Your assignment:
The entries below hold a line with "[View Basket] (200, 22)" and a line with "惠声简介 (1234, 1231)". Return those lines and all that lie between them, exactly and only.

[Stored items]
┄┄┄┄┄┄┄┄┄┄┄┄┄┄┄┄┄┄┄┄

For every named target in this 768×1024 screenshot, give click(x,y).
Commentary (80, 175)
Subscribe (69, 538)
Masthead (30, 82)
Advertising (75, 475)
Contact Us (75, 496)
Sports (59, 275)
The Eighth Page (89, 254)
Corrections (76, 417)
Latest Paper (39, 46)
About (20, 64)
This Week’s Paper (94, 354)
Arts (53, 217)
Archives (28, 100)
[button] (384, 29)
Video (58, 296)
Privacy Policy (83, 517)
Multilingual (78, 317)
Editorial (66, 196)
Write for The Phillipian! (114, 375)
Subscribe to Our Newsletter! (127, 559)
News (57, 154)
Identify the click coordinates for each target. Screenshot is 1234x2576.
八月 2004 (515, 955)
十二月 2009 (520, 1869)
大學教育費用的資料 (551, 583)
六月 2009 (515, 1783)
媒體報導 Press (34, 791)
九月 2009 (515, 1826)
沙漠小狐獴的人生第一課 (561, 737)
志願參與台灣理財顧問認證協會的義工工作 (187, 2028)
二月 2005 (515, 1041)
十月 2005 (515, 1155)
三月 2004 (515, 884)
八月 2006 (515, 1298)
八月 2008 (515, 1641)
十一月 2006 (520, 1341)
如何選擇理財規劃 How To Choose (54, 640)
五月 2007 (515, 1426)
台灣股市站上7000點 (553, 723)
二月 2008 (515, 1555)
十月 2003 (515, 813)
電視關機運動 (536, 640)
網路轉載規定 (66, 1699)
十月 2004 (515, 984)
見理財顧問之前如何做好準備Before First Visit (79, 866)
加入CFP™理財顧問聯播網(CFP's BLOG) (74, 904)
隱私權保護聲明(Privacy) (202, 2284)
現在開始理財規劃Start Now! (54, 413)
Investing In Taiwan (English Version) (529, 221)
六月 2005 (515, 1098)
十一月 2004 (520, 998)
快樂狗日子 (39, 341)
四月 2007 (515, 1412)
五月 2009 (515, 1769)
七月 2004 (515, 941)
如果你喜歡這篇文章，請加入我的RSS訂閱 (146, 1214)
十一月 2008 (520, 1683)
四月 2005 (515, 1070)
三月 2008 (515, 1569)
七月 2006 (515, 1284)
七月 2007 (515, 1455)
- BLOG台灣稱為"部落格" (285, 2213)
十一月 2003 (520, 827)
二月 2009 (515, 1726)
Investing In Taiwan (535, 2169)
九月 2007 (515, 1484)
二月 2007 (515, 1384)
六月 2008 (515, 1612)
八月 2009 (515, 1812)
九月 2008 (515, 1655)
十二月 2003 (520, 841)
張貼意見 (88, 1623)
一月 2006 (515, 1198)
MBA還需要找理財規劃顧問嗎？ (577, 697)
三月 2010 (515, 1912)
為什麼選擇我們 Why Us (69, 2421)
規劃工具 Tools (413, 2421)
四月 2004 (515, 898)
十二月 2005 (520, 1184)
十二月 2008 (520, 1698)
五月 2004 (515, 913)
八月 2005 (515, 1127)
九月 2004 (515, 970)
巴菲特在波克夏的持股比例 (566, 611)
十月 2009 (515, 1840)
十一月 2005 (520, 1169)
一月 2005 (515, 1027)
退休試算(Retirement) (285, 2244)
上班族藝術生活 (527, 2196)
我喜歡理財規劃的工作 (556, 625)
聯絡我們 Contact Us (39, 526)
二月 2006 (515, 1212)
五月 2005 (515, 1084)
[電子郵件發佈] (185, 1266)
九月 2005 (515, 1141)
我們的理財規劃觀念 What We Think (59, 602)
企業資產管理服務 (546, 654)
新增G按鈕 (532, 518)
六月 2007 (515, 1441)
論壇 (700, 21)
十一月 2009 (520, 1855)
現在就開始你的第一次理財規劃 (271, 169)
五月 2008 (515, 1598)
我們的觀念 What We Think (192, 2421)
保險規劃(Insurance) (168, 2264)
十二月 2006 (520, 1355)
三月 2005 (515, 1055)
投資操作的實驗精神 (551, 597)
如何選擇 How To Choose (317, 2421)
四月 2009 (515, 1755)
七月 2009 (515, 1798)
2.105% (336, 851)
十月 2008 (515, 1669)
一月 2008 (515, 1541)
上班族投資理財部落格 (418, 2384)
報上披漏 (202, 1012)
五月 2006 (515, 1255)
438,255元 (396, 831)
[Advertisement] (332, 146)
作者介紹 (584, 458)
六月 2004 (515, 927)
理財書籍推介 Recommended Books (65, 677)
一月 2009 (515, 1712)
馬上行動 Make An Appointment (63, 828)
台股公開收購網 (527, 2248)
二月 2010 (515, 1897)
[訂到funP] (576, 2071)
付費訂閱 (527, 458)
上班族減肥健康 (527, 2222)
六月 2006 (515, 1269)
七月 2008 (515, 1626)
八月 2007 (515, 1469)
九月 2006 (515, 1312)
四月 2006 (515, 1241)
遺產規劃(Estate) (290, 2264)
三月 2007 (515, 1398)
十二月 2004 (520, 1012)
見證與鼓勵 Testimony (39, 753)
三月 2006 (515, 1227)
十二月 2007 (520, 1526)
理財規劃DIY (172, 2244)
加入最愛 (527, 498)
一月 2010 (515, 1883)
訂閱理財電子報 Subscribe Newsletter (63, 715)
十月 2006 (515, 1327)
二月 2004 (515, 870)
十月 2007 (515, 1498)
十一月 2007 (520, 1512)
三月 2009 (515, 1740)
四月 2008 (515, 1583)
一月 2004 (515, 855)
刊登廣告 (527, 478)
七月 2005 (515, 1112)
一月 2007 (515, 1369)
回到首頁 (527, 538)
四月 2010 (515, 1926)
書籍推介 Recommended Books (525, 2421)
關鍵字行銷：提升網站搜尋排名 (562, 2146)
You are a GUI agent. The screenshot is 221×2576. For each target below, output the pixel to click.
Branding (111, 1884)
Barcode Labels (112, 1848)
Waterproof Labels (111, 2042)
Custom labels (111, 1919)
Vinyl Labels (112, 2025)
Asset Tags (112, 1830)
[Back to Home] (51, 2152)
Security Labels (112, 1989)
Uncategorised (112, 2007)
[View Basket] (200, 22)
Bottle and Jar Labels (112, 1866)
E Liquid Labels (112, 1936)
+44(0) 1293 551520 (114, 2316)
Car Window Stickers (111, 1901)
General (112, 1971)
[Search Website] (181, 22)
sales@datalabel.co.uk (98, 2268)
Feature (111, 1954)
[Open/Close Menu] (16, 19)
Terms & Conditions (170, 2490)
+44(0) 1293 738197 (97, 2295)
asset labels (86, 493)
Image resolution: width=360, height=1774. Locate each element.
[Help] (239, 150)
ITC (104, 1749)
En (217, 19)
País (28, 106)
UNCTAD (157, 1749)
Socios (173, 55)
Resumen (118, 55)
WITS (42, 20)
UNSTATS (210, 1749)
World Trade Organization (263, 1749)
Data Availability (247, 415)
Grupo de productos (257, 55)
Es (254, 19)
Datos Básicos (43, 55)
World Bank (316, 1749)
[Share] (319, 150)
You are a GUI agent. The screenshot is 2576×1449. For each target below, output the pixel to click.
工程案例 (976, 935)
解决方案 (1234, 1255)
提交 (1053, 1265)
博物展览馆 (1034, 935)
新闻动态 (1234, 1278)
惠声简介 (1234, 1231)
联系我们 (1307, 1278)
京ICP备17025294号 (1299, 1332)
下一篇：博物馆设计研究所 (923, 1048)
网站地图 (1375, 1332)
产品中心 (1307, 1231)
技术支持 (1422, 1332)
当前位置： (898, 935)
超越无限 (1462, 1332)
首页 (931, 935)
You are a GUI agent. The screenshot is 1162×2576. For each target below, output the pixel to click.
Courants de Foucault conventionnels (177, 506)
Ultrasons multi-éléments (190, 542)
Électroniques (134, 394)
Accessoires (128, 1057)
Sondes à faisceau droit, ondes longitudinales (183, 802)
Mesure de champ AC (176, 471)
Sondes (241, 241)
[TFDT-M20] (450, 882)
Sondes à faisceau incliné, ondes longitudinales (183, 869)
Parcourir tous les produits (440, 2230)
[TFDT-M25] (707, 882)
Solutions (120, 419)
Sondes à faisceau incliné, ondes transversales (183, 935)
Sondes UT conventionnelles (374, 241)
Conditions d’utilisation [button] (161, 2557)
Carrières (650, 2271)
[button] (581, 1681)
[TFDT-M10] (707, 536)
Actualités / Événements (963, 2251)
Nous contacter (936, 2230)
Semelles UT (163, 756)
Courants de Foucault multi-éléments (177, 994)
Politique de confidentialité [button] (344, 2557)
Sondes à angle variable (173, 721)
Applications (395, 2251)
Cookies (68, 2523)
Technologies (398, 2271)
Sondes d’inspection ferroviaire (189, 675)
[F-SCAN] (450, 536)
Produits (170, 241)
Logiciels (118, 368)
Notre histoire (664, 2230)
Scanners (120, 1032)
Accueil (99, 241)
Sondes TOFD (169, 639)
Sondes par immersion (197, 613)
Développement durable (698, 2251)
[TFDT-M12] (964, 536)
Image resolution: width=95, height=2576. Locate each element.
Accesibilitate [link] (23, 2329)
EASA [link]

┄┄┄┄┄┄┄┄┄┄┄┄┄┄┄┄┄┄┄┄

Answer space:
[View Basket] (200, 22)
Bottle and Jar Labels (112, 1866)
E Liquid Labels (112, 1936)
+44(0) 1293 551520 (114, 2316)
Car Window Stickers (111, 1901)
General (112, 1971)
[Search Website] (181, 22)
sales@datalabel.co.uk (98, 2268)
Feature (111, 1954)
[Open/Close Menu] (16, 19)
Terms & Conditions (170, 2490)
+44(0) 1293 738197 (97, 2295)
asset labels (86, 493)
Image resolution: width=360, height=1774. Locate each element.
[Help] (239, 150)
ITC (104, 1749)
En (217, 19)
País (28, 106)
UNCTAD (157, 1749)
Socios (173, 55)
Resumen (118, 55)
WITS (42, 20)
UNSTATS (210, 1749)
World Trade Organization (263, 1749)
Data Availability (247, 415)
Grupo de productos (257, 55)
Es (254, 19)
Datos Básicos (43, 55)
World Bank (316, 1749)
[Share] (319, 150)
You are a GUI agent. The screenshot is 2576×1449. For each target below, output the pixel to click.
工程案例 (976, 935)
解决方案 (1234, 1255)
提交 (1053, 1265)
博物展览馆 (1034, 935)
新闻动态 (1234, 1278)
惠声简介 (1234, 1231)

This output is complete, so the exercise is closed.